The National Security Agency’s most elite hackers use some very strange names for their hacking tools and exploits.
And for some reason, a lot of those names involve bananas.
With nearly 40 exploits, tools, and implants leaked online by a mysterious group calling itself “The Shadow Brokers,” we now have a better sense of the various hacking tools and tricks NSA was using in 2013.
Mustafa Al-Bassam, a computer science student at King’s College London, put together a comprehensive listing of what’s in the “Shadow Brokers” archive, and the tools have funny names like “Egregious Blunder,” “Wobbly Llama,” and “Extra Bacon.”
A lot of the names involve bananas. There’s
- “Epic Banana,” an exploit for Cisco hardware and software
- “Banana Glee,” a software implant for certain Cisco devices
- “Banana Ballot,” which is associated with another implant
- “Banana Liar,” which is related to the others
- “Bannana Daiquiri” (yes, “bannana” with two “n”s), also related.
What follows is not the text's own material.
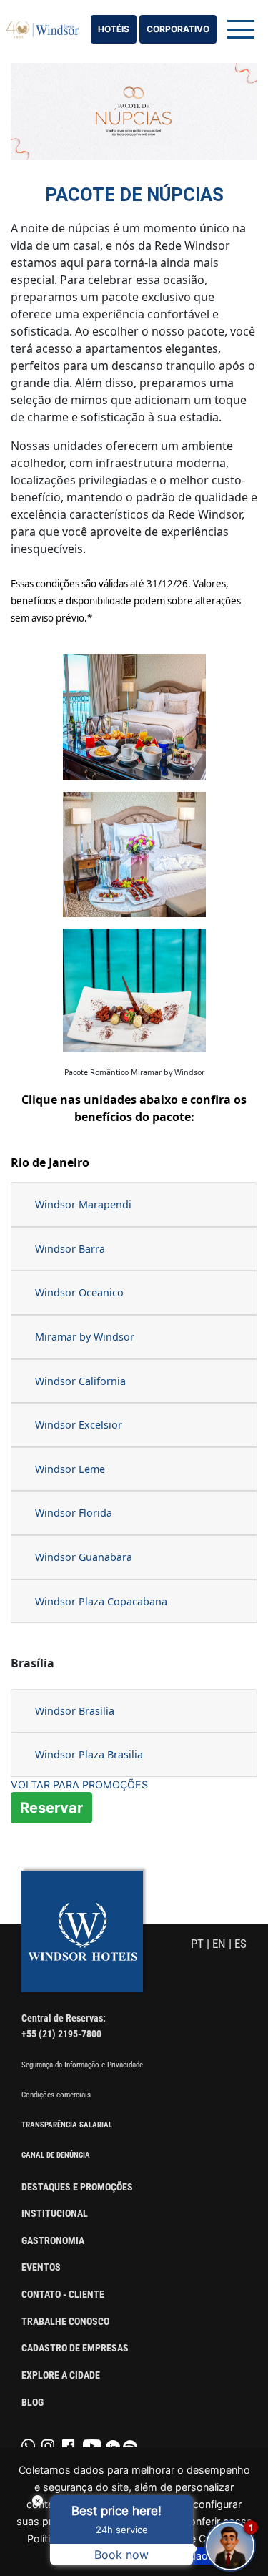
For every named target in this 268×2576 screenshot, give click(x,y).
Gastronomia (52, 2241)
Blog (32, 2402)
And yes, NSA insiders say the files appear to be real. Two of the implants contained in the leaked archive, Jet Plow and Banana Glee, appeared previously on PowerPoint slides leaked by ex-NSA contractor Edward Snowden.
This isn’t the first time we’ve gotten a look inside the hacking toolkit of the NSA’s hacker unit, known as Tailored Access Operations. The Snowden leaks revealed a massive 50-page catalog of what was available to use. The catalog from 2008 had names like “Howler Monkey” and “Deity Bounce,” and it looks like in the years since, their weird naming convention hasn’t changed much.
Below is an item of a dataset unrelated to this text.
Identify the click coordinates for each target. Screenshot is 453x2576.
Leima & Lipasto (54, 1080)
The naming practice even inspired an Akamai security architect to code a parody NSA product name generator.
Since the archive appeared online at various file-sharing sites, experts have been analyzing what’s inside for clues, speculating on how it could have been taken from NSA, and wondering who is really behind the “Shadow Brokers.” A number of experts who spoke with Business Insider see Russia as being behind the heist, though some believe it could be an agency insider creating a smokescreen to mask his or her identity.
Right now, either of those theories are plausible.
“I would say that anything’s possible,” an ex-NSA hacker who worked in TAO, told Business Insider on condition of anonymity to discuss sensitive matters. “Again, people who are operating these attacks — I’ve certainly done that in the past, I’ve worked on those teams — you know, things happen. It’s possible someone copied the wrong file somewhere. It happens.”
The source added: “There’s probably a dozen different ways these things can end up in the public.”